## Exercise prompt
The expected answer holds every line from the first line of the data below through the line containing "You are a computer-use agent. The height", exactly as written, and no other line.

====================

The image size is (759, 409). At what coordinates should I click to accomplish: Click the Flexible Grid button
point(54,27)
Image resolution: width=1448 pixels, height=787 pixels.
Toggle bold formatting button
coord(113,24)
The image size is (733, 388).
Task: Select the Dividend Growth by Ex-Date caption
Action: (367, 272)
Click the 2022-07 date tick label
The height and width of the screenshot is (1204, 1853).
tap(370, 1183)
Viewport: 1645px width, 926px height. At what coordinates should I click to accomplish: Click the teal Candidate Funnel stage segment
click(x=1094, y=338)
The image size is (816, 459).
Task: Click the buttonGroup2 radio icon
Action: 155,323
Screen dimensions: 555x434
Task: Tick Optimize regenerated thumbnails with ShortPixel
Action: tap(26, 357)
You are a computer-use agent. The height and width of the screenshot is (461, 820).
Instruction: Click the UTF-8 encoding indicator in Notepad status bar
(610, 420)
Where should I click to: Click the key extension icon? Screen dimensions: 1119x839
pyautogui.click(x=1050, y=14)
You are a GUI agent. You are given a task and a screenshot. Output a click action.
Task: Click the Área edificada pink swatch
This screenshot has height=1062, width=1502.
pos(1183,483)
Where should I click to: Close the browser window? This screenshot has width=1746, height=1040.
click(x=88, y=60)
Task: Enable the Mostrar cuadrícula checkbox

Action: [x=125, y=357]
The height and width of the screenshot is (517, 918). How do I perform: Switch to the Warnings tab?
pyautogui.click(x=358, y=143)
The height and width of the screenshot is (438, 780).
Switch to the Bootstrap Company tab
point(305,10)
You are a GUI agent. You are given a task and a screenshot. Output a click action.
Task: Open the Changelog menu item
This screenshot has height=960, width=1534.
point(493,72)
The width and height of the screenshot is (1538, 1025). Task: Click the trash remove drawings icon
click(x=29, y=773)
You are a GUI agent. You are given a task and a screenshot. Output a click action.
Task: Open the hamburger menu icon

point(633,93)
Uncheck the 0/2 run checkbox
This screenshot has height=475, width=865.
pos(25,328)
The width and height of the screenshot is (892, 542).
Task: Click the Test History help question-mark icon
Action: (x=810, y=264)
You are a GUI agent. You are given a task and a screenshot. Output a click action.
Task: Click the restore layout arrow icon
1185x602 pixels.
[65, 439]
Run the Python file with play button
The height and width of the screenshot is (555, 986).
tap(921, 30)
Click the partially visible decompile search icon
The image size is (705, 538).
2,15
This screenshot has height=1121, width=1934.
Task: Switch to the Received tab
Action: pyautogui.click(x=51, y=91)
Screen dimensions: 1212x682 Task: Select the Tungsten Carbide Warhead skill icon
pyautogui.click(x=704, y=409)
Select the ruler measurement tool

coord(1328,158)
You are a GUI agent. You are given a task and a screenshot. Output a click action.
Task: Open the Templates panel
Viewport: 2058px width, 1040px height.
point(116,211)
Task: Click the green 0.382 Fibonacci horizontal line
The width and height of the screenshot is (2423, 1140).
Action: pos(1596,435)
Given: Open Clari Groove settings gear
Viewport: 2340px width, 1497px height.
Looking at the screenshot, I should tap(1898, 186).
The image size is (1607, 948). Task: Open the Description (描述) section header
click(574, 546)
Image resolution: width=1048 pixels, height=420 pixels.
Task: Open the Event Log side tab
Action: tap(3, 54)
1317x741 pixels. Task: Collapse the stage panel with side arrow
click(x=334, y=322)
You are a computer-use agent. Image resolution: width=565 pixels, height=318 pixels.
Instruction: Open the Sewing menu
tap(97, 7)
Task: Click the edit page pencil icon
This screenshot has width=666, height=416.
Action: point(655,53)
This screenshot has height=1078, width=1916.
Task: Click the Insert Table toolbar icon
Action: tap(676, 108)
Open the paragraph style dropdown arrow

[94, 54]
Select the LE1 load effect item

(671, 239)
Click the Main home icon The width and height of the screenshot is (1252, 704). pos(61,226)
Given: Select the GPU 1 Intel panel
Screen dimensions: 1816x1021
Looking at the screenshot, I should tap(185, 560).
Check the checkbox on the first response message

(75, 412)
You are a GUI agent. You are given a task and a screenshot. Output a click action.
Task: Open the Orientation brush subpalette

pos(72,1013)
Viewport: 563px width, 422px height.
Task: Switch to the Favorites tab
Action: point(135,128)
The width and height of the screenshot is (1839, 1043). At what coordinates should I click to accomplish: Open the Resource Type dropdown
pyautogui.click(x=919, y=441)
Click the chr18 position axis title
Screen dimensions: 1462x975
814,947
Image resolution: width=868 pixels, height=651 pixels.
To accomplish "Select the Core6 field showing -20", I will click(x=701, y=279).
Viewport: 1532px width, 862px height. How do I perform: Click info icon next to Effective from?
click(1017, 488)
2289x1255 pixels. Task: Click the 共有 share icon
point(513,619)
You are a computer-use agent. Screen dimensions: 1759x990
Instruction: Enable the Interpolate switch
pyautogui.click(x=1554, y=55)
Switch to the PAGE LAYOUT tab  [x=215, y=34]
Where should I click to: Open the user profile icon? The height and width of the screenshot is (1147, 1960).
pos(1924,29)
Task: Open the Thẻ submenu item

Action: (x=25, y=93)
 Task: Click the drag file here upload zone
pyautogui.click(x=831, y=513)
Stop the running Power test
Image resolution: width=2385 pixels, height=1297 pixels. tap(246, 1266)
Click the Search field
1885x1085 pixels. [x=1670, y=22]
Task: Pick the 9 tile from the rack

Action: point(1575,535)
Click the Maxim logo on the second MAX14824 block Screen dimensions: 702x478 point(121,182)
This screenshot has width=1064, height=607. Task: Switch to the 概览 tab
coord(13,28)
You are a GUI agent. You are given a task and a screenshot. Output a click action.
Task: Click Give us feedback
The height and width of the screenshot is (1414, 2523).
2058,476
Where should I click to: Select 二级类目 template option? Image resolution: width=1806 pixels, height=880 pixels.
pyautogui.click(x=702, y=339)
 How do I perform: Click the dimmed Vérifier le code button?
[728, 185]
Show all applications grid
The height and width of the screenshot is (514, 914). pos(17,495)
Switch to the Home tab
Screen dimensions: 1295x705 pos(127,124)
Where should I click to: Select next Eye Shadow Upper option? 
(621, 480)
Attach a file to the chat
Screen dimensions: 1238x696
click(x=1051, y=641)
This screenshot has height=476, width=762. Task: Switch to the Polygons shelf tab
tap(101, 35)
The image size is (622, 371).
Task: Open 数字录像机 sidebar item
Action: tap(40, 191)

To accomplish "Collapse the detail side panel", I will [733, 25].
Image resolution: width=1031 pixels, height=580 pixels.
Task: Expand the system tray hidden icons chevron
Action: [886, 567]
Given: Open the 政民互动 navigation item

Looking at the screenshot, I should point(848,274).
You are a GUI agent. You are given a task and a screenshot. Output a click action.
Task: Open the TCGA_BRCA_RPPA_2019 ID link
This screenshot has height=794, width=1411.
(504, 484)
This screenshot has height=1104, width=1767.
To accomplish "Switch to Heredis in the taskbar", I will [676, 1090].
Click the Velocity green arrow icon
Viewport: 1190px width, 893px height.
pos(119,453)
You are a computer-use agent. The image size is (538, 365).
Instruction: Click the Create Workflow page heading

====================

## Exercise answer
The image size is (759, 409). At what coordinates should I click to accomplish: Click the Flexible Grid button
point(54,27)
Image resolution: width=1448 pixels, height=787 pixels.
Toggle bold formatting button
coord(113,24)
The image size is (733, 388).
Task: Select the Dividend Growth by Ex-Date caption
Action: (367, 272)
Click the 2022-07 date tick label
The height and width of the screenshot is (1204, 1853).
tap(370, 1183)
Viewport: 1645px width, 926px height. At what coordinates should I click to accomplish: Click the teal Candidate Funnel stage segment
click(x=1094, y=338)
The image size is (816, 459).
Task: Click the buttonGroup2 radio icon
Action: 155,323
Screen dimensions: 555x434
Task: Tick Optimize regenerated thumbnails with ShortPixel
Action: tap(26, 357)
You are a computer-use agent. The height and width of the screenshot is (461, 820).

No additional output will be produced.